_Try it_
Beginning with the line that contains "Given: Open the XXX集团 organization combo box", copy each subsequent line of the data below through the last one, including both ends but not the pictures.

*** Record excerpts Section Begins ***

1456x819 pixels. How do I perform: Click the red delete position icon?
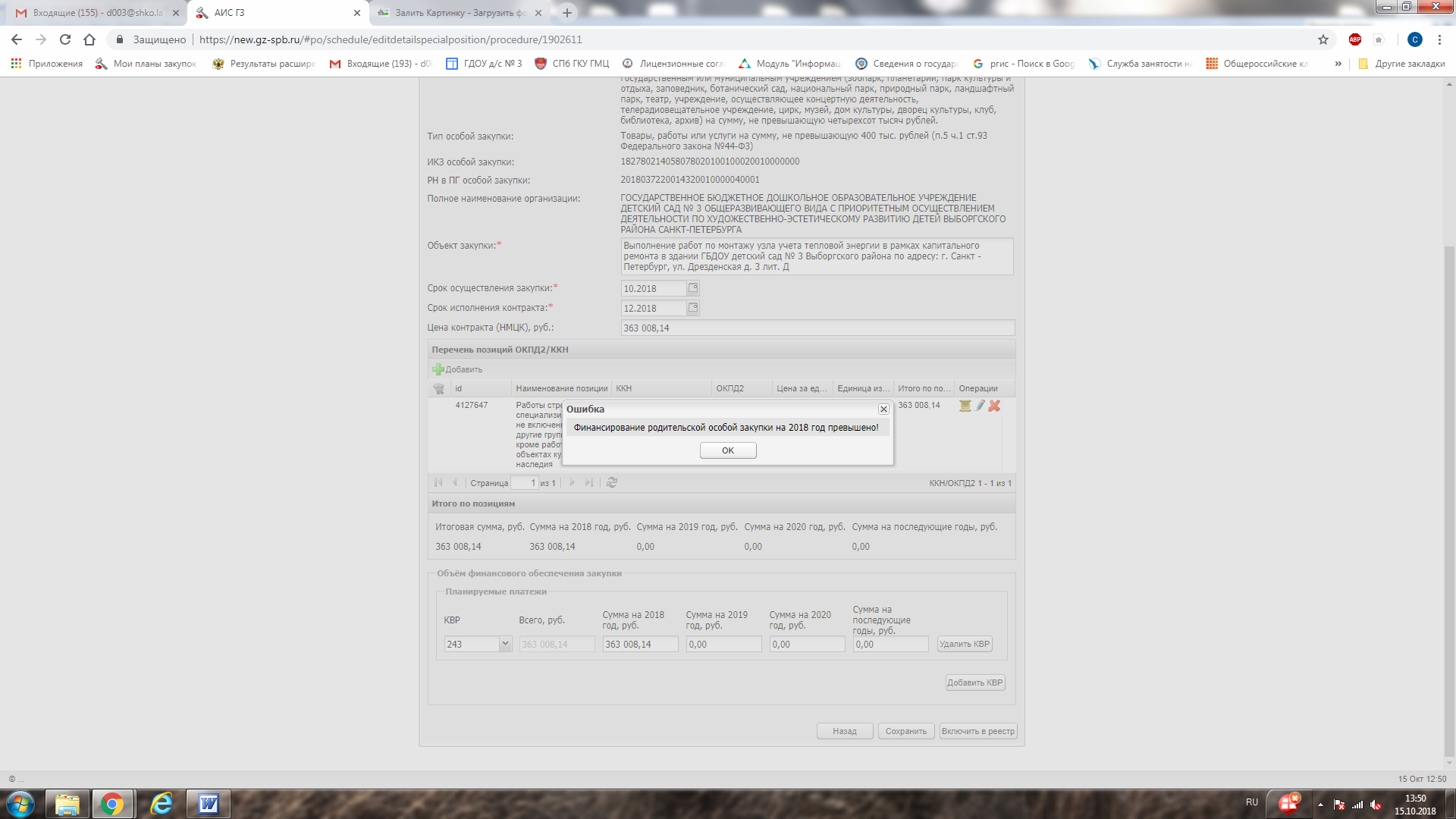pyautogui.click(x=994, y=406)
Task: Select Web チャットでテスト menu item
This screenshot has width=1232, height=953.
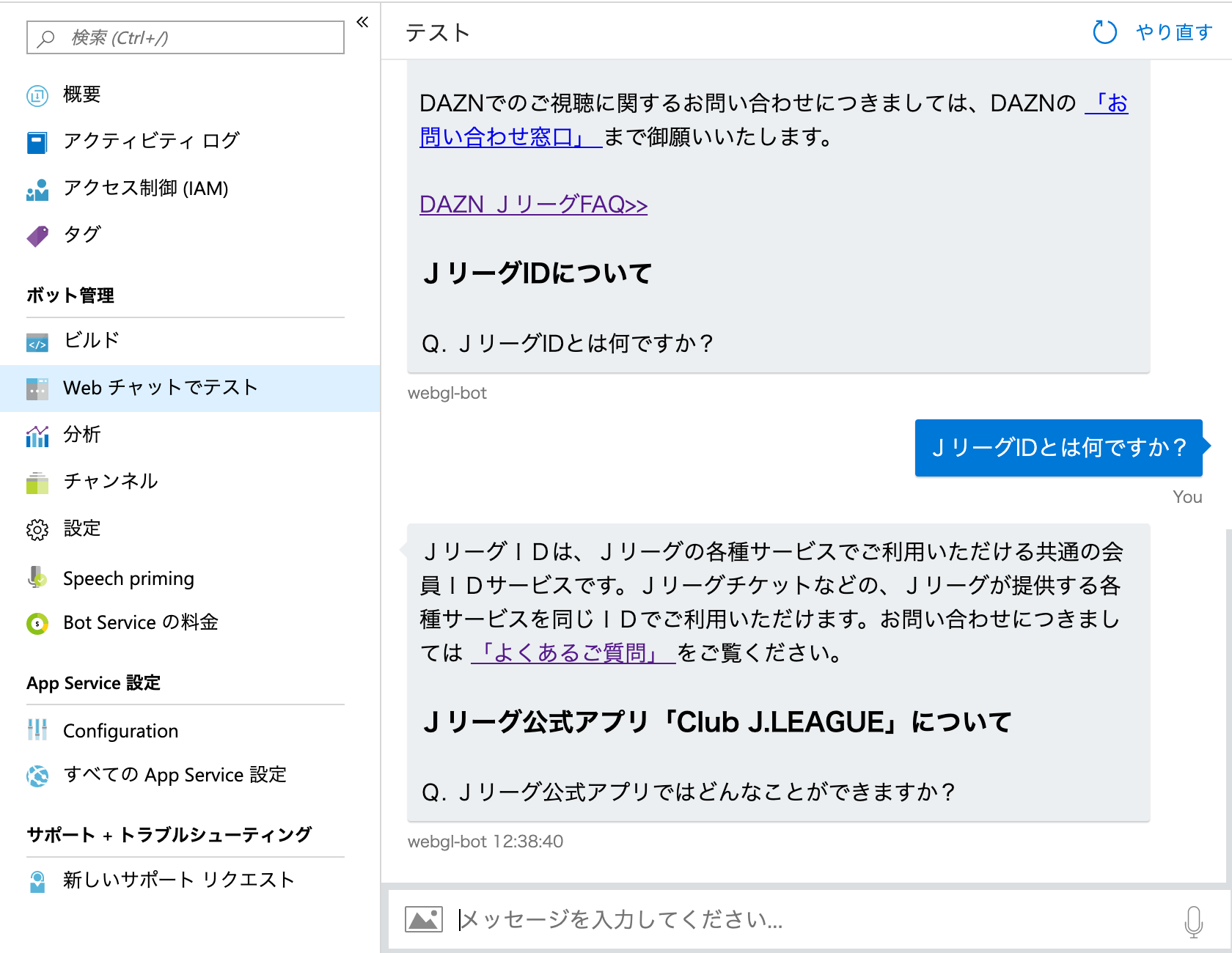Action: click(x=160, y=388)
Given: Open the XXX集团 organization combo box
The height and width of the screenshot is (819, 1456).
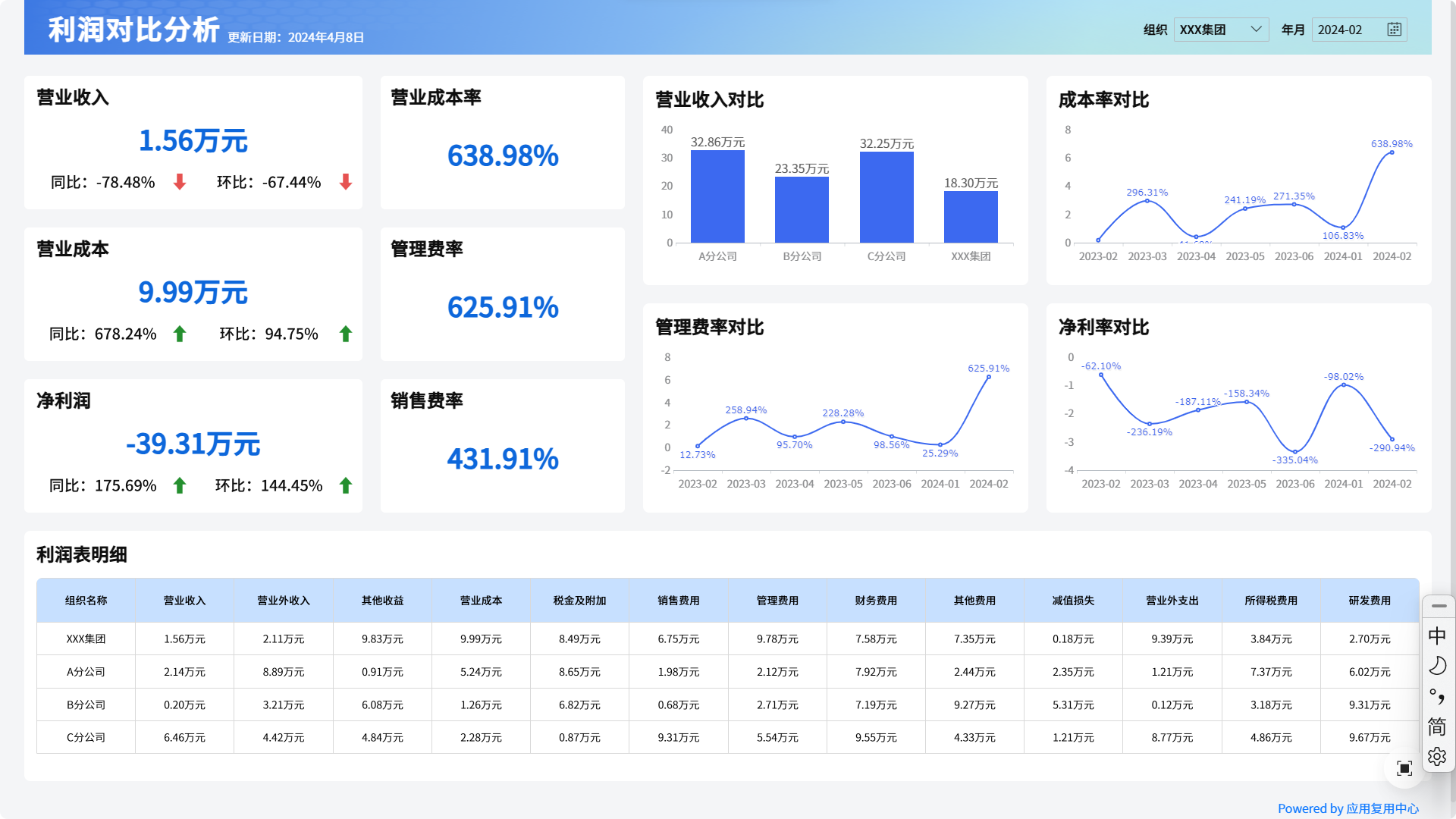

*** Record excerpts Section Ends ***

_Final answer_
Given: Open the XXX集团 organization combo box
The height and width of the screenshot is (819, 1456).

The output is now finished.